## WHAT YOU SHOULD DO
Exclude the pictures and reproduce exactly the lines that run from the one holding "Viewport: 806px width, 624px" to the end of the entries below.

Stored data
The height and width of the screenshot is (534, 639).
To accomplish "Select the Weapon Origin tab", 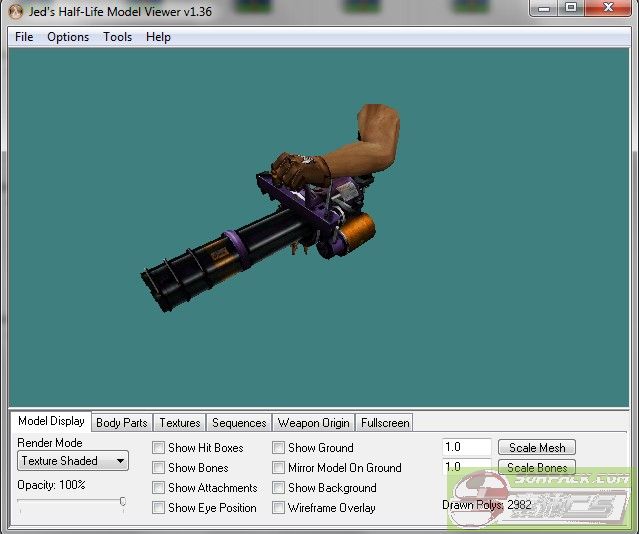I will pos(314,423).
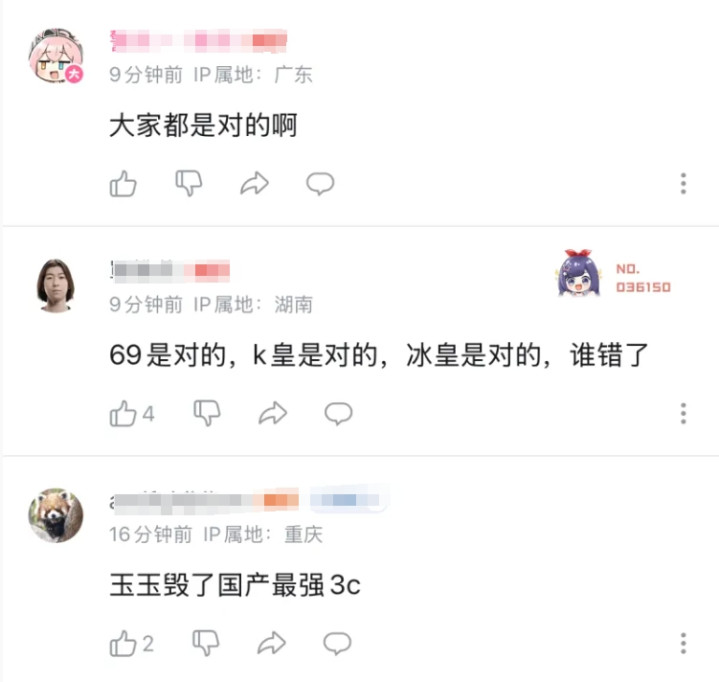
Task: Click the NO. 036150 badge
Action: (x=614, y=276)
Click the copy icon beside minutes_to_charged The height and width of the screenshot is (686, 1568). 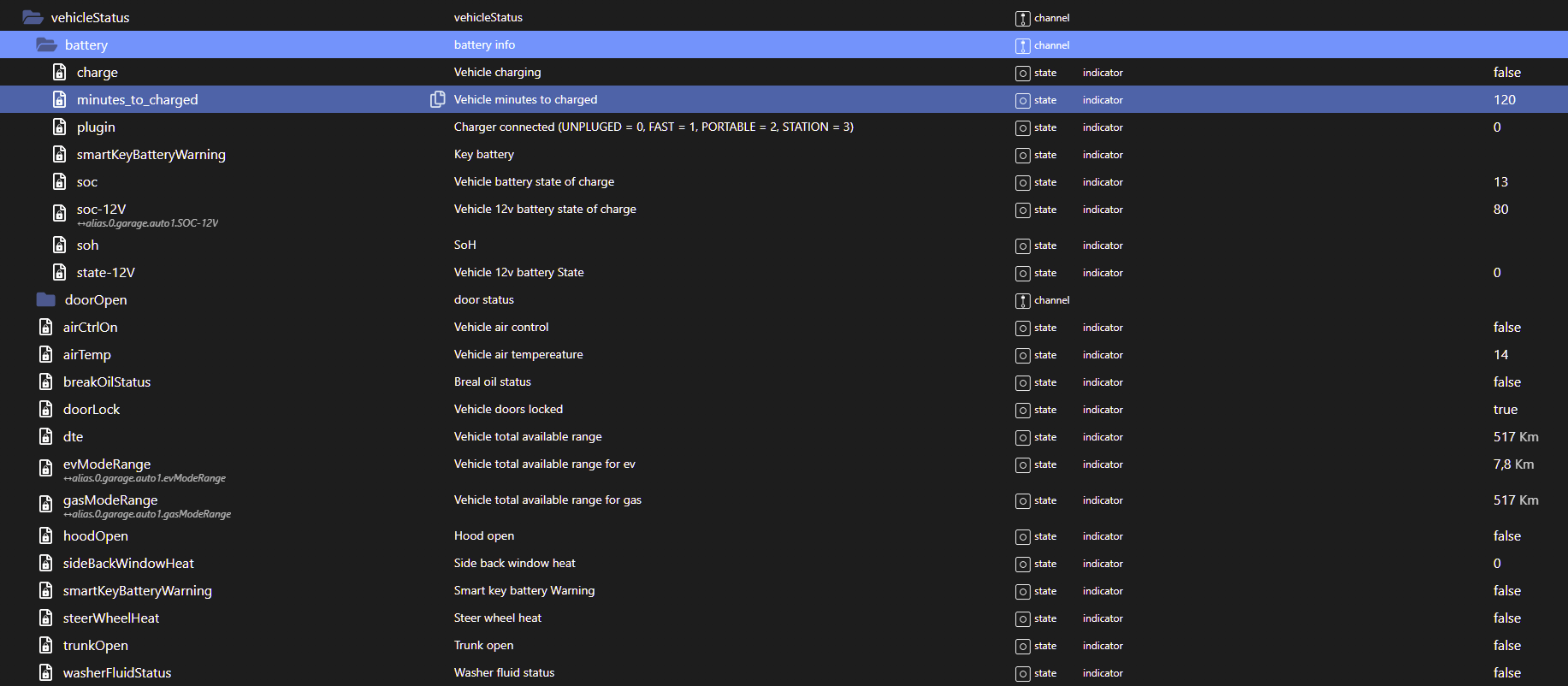437,99
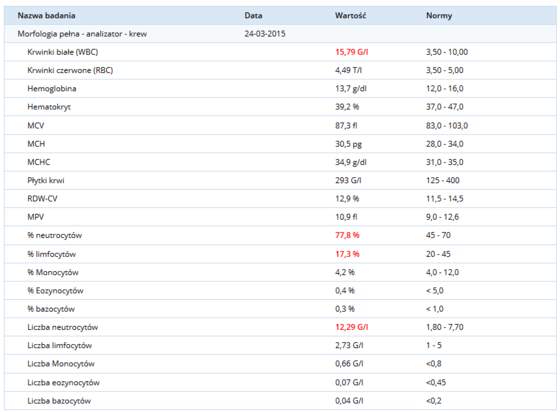Select the Płytki krwi row
The image size is (560, 412).
click(280, 180)
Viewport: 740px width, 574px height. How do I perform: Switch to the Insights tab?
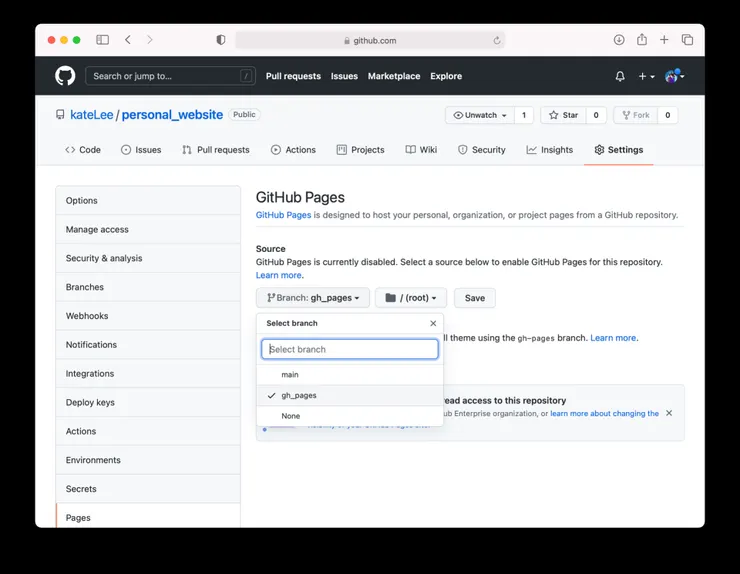550,150
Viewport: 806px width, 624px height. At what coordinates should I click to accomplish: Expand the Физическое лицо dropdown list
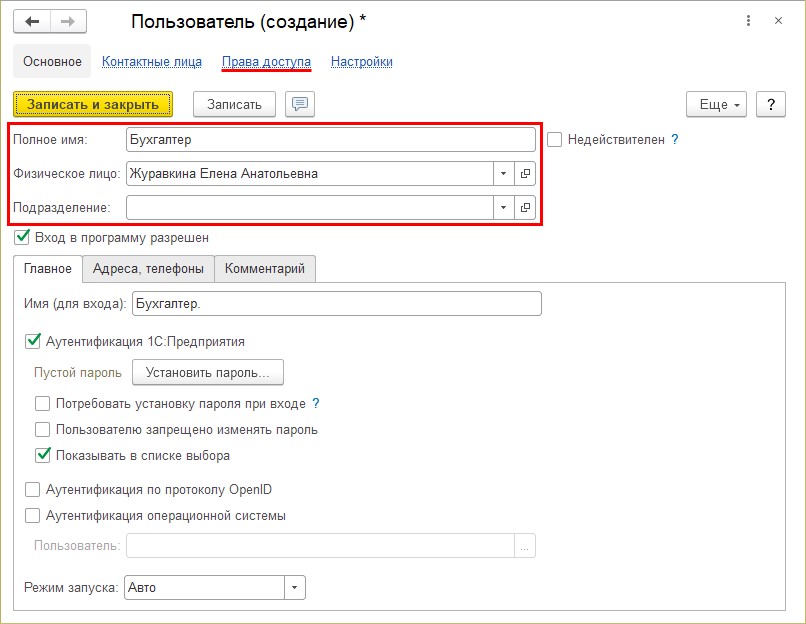coord(503,174)
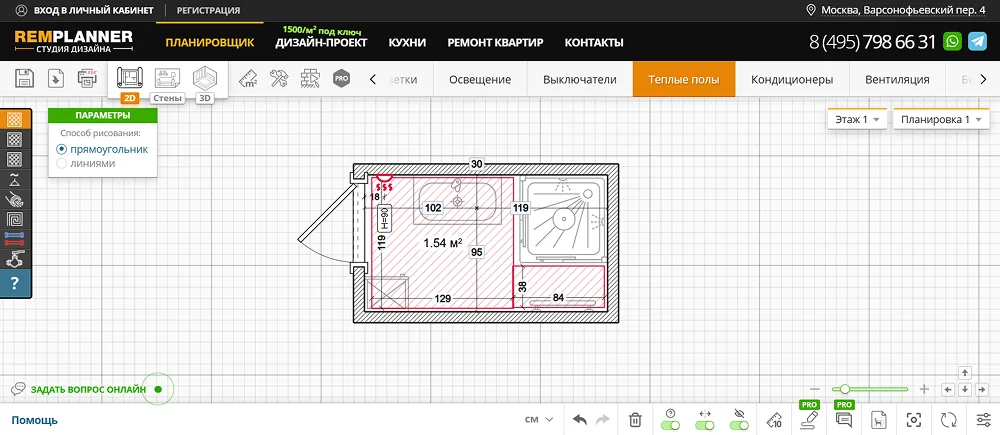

## EXPECTED ANSWER
Viewport: 806px width, 624px height. At what coordinates should I click to accomplish: Expand the Физическое лицо dropdown list
coord(503,174)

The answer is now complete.